§ Task requirements
Write out the passage from the VServer post word for word, starting at "One thing I" and ending at "so with VServer.".

§ Given text
=== Begin Enclosure ===

Saturday, January 10, 2009

VServer is not Xen

Recently I had to work on a Virtual Machine (VM) running on VServer. In the past I used Xen to create virtual machines but due to the nature of the task VServer seemed more appropriate. I only have to run two Debian Etch VM's on a Debian Etch host. Because of the much narrower interface to the Operation System (OS) it makes sense for VServer hosts to run without much of the overhead - and therefore faster as well.

There are a few things that are quite nice about the lesser abstraction of VServer compared to Xen. For example copying a Virtual Machine is much simpler I found and files can be copied into place from the master because the file system of the VM's are simply directories of the master file system.

One thing I noticed is though that it is much more difficult to run certain daemons in the VM's and/or the master at the same time. The separation in Xen completely splits master and VM on the kernel level, running the same daemon on the same port is a natural fit. Nothing to be done. Not so with VServer.

I tried to run SSH, NTP and SNMP on the master and the two VM's I tried to set up. First issue I ran into was SSH. SSH on the master is listening on all network addresses, configured as such:
ListenAddress 0.0.0.0

When you now try to start the SSH daemon on the VM's you get an error that the address is already in use - by the master of course! Master and Virtual Machines share the network layer and this is now causing a problem.

=== End Enclosure ===

§ Extracted material

=== Begin Enclosure ===

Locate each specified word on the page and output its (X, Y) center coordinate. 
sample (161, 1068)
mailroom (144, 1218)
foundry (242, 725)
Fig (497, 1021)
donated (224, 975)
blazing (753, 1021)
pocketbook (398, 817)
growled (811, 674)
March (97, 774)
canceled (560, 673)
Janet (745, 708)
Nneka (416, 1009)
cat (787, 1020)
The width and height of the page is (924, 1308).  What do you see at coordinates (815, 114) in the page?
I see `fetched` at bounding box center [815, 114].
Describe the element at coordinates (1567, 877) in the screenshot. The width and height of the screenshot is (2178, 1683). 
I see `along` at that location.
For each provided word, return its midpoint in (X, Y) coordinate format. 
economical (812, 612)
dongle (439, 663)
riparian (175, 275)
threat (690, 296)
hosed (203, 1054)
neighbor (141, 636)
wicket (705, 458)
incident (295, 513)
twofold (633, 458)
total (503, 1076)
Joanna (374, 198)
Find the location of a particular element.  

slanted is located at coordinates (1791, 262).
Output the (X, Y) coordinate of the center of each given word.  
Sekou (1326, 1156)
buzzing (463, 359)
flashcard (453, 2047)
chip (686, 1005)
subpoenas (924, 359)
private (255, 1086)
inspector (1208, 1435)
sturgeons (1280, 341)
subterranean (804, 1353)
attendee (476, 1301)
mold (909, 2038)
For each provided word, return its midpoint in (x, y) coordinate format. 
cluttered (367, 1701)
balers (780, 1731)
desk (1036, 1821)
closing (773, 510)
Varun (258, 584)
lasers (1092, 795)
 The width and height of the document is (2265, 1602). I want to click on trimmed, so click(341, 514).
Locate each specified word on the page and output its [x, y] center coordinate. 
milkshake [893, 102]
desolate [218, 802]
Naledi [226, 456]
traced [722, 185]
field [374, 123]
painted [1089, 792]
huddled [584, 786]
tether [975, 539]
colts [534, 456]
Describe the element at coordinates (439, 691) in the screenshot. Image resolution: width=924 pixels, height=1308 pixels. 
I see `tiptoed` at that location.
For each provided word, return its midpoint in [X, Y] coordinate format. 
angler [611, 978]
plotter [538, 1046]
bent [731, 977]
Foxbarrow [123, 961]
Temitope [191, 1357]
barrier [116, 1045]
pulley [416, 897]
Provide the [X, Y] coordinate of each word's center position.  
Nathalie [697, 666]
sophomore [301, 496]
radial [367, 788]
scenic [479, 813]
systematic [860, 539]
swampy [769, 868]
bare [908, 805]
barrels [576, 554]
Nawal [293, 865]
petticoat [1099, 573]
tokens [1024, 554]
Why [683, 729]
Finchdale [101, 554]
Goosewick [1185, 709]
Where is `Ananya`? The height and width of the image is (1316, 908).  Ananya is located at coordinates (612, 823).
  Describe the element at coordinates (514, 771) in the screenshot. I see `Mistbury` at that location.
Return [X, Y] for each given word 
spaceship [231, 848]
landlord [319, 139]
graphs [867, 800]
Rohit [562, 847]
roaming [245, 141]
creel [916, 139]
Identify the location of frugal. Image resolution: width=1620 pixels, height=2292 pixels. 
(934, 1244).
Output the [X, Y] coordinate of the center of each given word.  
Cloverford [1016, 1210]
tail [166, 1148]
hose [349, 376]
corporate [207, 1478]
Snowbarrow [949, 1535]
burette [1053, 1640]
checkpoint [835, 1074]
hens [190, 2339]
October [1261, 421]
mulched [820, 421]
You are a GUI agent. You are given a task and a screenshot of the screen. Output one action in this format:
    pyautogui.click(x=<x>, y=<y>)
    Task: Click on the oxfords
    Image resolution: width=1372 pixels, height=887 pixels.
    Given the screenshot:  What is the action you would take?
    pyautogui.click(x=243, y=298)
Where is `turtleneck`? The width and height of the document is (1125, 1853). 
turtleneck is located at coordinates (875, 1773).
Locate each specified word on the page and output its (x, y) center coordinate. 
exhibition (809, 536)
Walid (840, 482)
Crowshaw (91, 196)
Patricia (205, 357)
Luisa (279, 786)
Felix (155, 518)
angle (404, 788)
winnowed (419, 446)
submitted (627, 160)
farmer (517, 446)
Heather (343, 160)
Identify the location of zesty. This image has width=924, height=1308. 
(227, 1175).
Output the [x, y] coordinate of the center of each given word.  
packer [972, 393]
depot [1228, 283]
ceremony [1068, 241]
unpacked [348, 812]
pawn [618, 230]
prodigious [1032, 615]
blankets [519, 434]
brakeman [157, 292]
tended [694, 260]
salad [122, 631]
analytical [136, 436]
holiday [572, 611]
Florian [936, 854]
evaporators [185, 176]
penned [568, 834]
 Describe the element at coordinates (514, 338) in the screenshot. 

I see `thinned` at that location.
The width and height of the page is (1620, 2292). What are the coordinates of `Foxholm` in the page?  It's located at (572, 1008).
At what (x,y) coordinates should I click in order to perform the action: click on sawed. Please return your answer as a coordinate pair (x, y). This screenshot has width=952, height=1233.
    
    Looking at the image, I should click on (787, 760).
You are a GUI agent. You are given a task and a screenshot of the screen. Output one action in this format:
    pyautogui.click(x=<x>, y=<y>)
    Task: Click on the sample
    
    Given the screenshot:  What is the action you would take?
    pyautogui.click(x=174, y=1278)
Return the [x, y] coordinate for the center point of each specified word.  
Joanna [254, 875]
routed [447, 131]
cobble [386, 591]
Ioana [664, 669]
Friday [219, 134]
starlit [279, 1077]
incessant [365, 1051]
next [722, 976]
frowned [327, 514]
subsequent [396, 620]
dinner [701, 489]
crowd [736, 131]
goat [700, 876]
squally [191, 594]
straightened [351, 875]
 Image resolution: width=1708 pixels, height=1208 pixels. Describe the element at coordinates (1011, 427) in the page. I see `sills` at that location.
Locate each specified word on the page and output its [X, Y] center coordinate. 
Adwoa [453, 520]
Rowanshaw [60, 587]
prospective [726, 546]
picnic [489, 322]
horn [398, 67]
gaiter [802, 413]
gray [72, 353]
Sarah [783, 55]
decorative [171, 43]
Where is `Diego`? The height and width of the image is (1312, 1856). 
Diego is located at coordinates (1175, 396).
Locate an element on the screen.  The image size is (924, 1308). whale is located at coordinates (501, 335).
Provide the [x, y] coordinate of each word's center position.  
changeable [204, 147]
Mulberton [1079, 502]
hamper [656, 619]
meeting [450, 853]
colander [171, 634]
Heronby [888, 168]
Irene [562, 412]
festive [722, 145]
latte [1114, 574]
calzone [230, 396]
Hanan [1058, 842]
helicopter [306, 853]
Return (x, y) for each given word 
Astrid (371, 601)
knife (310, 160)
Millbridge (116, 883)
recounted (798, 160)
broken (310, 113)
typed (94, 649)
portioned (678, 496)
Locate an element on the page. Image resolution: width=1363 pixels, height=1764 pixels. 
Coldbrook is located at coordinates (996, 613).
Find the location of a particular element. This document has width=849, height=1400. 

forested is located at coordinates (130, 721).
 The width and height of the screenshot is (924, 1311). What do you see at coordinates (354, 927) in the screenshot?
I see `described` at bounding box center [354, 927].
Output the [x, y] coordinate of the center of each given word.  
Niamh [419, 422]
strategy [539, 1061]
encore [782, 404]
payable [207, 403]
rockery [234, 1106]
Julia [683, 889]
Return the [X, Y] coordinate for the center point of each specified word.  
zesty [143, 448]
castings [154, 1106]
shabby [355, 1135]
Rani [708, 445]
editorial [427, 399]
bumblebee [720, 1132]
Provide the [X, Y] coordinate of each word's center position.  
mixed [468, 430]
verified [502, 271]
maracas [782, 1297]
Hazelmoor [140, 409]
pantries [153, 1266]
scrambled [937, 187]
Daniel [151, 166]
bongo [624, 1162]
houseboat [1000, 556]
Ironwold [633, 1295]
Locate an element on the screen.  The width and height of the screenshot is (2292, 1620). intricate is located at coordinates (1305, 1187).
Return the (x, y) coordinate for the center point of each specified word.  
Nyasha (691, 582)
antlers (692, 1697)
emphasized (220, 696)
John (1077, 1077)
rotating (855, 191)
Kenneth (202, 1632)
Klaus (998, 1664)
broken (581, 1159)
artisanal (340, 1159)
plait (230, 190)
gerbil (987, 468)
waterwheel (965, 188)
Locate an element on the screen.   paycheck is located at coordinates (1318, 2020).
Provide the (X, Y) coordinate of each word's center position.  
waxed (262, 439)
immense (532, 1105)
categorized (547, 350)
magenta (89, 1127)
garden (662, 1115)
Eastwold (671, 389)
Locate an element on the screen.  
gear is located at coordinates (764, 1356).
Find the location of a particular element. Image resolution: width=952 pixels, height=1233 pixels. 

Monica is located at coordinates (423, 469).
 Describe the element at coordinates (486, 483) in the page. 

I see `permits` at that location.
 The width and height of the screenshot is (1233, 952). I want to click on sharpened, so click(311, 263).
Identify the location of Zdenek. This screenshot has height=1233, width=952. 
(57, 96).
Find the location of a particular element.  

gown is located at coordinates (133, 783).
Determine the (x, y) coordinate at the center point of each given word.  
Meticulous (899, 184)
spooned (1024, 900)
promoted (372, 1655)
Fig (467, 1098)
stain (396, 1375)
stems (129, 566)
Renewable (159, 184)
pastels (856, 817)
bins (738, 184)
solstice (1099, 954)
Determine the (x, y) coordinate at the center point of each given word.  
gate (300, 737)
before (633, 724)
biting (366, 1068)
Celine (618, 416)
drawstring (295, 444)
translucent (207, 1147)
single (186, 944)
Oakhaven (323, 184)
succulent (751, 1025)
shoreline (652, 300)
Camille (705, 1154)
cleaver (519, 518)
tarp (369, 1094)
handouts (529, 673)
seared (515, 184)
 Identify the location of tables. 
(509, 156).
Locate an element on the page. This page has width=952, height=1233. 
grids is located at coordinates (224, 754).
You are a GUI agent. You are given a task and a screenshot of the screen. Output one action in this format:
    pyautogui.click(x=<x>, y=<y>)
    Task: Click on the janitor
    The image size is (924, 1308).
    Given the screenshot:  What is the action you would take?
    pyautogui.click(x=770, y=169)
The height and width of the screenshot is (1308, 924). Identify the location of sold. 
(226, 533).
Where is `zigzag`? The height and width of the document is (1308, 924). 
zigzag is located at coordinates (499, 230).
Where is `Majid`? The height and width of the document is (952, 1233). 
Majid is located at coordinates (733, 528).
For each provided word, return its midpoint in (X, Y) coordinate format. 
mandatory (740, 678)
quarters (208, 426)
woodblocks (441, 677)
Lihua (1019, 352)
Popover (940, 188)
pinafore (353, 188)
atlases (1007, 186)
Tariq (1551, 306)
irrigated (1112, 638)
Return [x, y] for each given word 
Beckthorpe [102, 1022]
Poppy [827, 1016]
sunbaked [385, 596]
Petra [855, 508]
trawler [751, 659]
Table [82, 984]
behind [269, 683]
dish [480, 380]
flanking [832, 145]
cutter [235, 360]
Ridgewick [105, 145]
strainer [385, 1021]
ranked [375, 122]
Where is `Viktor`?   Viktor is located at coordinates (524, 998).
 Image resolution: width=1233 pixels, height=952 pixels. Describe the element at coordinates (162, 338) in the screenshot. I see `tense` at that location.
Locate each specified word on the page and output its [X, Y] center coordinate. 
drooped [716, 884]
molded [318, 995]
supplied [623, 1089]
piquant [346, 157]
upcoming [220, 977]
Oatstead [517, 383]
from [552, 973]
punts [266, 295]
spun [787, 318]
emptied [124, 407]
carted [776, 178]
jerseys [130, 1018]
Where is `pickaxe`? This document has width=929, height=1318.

=== End Enclosure ===

§ Task output
One thing I noticed is though that it is much more difficult to run certain daemons in the VM's and/or the master at the same time. The separation in Xen completely splits master and VM on the kernel level, running the same daemon on the same port is a natural fit. Nothing to be done. Not so with VServer.